Não sou praticante, fundamentalmente teria que frequentar a missa. Entretanto, sempre que me vejo à frente de uma igreja, seja a Catedral, o Mosteiro de São Bento, uma paróquia de bairro ou simples capela de beira de estrada, entro, permaneço um tempo, rezo.
Prefiro encontrá-las silenciosas, pouca gente. Só agradeço e peço saúde a todos, em geral.
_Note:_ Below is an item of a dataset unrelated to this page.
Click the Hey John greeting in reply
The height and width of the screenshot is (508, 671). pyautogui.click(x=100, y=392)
O mesmo faço ao despertar e ao me deitar.
Com o passar do tempo, motivado por alguma circunstância, fui agregando outros santos às minhas preces.
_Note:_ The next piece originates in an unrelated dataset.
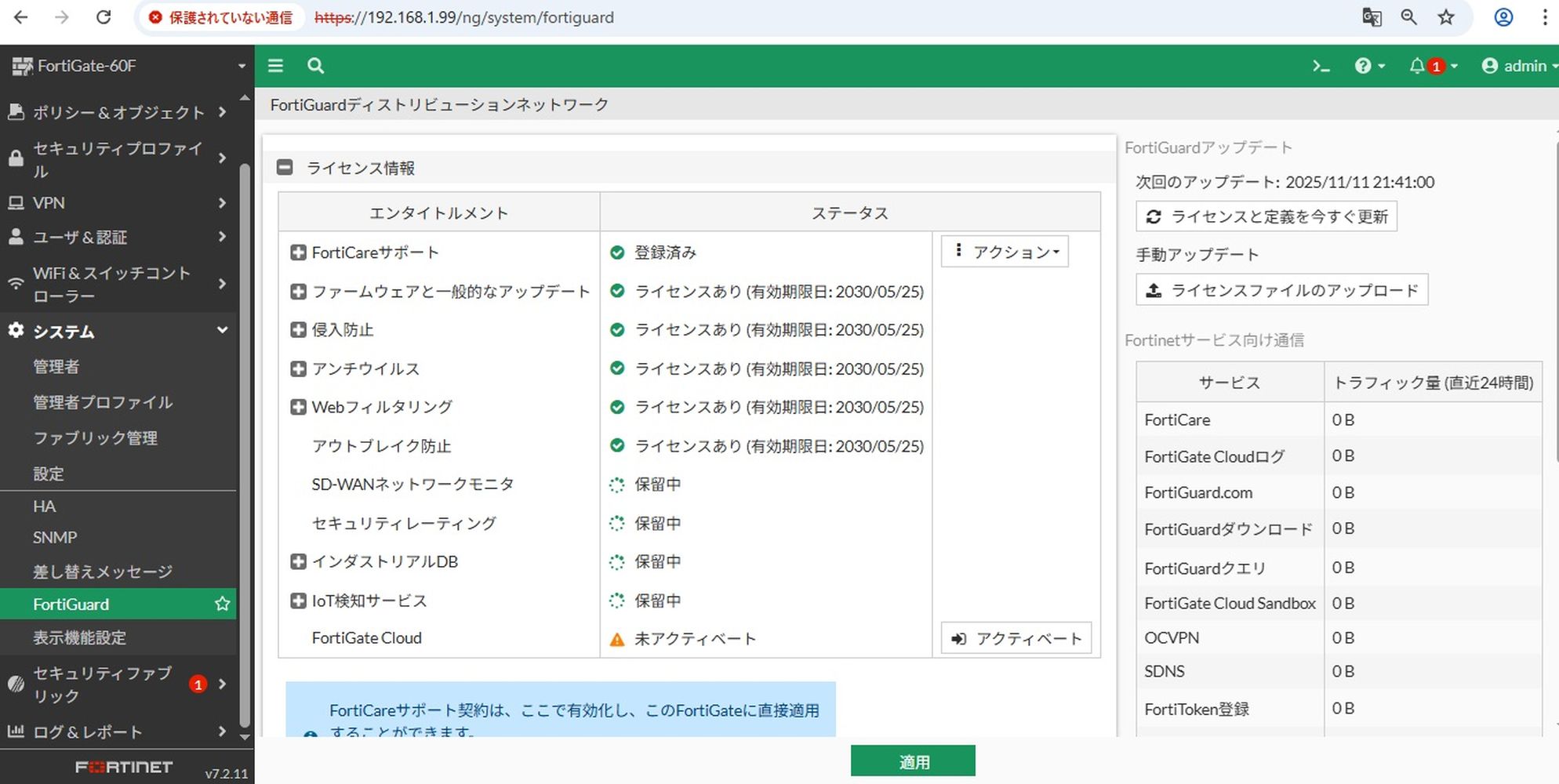Open the アクション dropdown
This screenshot has width=1559, height=784.
(x=1005, y=252)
Santo Expedito, causas urgentes e justas; Santa Edwiges, pobres e endividados; São Judas Tadeu, causas impossíveis, sem saída; Santa Dulce dos Pobres, a Irmã Dulce, caridade ativa e amor ao próximo; Santo Frei Galvão, profunda caridade e entrega; Nossa Senhora Aparecida, humildes, milagres; N.S. de Fátima, apelo ao fim das guerras e salvação das almas; N. S. Achiropita, da imagem que surgiu sem ser pintada por mãos humanas; além dos já citados Santo Antonio, caridoso, casamenteiro; Santa Terezinha, que mora em frente à nossa casa, igreja singela, torre bem alta, desde 1929.
Cada povo com sua cultura, cada um de nós com sua religião, ou nenhuma. Respeitemos.
Quanto a Deus, da mesma forma, há os que acreditam, outros não. Respeitemos.
Entre os que acreditam, quando em situações de difuculdade, costumam dizer:
Só Deus na causa!
Lourenço Paulillo
30 de agosto de 2026.
Dedicado a meus caros primos Alda, André Milton, Nilza Maria, Adalgisa, Eduardo Pedro.
Ao João da Alda, à Maria Célia do Edu, à Denise e à Marise, filhas da Alda e do João.
E Todos esses em especial, por estarem sempre presentes a nossos encontros. Menos o João….que prefere os jogos do Timão…rsrs.